Start of Dataset content

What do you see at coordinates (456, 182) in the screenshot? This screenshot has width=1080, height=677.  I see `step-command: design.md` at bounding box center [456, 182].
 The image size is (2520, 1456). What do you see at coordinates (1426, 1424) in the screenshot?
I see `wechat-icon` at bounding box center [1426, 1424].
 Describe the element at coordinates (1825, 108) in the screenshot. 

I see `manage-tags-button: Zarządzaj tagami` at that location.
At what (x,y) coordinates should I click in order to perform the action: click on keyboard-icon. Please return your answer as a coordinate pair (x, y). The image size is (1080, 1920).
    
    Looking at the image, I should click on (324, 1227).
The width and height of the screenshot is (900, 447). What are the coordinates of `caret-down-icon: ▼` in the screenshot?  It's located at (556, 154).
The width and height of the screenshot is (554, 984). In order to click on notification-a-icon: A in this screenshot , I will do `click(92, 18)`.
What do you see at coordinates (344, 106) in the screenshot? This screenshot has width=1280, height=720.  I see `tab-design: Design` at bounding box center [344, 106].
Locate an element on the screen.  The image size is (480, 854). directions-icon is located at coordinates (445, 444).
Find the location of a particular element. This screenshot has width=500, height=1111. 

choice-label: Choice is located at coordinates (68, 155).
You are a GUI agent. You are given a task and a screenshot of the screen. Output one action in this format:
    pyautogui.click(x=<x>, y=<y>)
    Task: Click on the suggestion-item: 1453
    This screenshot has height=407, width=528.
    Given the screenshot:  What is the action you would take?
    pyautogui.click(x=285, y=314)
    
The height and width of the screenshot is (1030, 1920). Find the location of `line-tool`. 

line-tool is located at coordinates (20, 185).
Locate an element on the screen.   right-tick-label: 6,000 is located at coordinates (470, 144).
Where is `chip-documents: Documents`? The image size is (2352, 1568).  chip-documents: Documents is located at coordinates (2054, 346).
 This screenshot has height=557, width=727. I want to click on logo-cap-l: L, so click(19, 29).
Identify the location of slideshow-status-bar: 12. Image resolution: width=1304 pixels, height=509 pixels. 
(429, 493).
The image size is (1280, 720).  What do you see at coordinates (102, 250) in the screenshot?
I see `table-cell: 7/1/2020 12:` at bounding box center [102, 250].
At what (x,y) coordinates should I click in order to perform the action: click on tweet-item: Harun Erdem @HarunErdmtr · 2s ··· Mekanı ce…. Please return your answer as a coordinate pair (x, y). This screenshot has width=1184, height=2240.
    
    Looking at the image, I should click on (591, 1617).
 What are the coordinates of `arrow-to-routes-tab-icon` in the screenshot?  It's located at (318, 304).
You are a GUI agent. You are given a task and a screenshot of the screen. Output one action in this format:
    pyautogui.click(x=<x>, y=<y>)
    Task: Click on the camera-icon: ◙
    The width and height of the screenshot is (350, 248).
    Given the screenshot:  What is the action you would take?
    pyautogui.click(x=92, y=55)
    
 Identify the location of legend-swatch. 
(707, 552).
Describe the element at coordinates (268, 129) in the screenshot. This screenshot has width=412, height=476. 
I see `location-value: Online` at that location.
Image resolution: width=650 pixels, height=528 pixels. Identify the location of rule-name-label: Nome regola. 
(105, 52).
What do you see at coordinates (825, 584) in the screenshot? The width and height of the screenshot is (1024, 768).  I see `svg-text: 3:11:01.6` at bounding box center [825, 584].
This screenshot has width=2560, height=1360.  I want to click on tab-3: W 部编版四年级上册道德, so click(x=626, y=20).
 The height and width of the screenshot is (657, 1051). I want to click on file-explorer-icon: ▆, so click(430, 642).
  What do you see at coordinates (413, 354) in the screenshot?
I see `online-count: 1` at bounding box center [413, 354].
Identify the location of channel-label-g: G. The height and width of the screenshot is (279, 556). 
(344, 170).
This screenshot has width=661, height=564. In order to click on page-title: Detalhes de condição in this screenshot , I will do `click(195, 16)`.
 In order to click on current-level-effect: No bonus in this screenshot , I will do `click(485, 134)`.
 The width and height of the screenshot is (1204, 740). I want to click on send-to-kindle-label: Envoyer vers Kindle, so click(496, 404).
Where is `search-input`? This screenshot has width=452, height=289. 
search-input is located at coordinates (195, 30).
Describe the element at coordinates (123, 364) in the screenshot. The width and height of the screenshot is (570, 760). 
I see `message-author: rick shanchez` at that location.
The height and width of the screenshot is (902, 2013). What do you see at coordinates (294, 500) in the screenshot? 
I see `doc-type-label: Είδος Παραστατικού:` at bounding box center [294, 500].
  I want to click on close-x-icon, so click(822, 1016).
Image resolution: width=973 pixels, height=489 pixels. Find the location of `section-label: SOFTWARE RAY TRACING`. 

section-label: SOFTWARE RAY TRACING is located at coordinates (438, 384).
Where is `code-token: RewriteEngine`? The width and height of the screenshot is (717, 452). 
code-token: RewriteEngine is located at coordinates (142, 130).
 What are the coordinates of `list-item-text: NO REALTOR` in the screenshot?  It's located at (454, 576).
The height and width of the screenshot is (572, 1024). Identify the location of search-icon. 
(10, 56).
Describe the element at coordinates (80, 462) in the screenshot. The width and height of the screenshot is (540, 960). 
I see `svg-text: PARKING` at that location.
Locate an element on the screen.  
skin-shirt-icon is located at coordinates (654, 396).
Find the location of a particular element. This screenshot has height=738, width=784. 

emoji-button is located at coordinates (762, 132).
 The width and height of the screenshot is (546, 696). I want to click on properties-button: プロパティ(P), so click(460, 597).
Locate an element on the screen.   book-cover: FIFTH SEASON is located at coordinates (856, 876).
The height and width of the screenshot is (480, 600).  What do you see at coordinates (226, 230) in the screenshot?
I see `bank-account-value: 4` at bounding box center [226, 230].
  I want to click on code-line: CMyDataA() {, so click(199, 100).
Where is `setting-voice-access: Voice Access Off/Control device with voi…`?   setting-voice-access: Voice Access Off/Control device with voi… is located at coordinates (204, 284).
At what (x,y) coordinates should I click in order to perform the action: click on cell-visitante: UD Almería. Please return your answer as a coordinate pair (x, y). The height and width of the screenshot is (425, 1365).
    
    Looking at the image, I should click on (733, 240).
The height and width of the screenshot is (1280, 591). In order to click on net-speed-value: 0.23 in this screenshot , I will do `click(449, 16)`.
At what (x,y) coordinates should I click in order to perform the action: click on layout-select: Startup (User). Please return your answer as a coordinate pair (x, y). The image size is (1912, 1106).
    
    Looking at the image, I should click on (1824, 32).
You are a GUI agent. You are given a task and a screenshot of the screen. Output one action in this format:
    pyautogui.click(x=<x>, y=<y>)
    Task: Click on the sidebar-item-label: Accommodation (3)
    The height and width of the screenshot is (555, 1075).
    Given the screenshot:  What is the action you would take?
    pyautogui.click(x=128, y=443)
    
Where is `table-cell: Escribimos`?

End of Dataset content

## Your objective
Extract every line of the material above that contains the string "Find", matching case exactly.

## Response to the exercise
Find the location of a particular element. This screenshot has width=500, height=1111. 
The height and width of the screenshot is (1030, 1920). Find the location of `line-tool`. 
Image resolution: width=973 pixels, height=489 pixels. Find the location of `section-label: SOFTWARE RAY TRACING`. 
Find the location of a particular element. This screenshot has height=738, width=784. 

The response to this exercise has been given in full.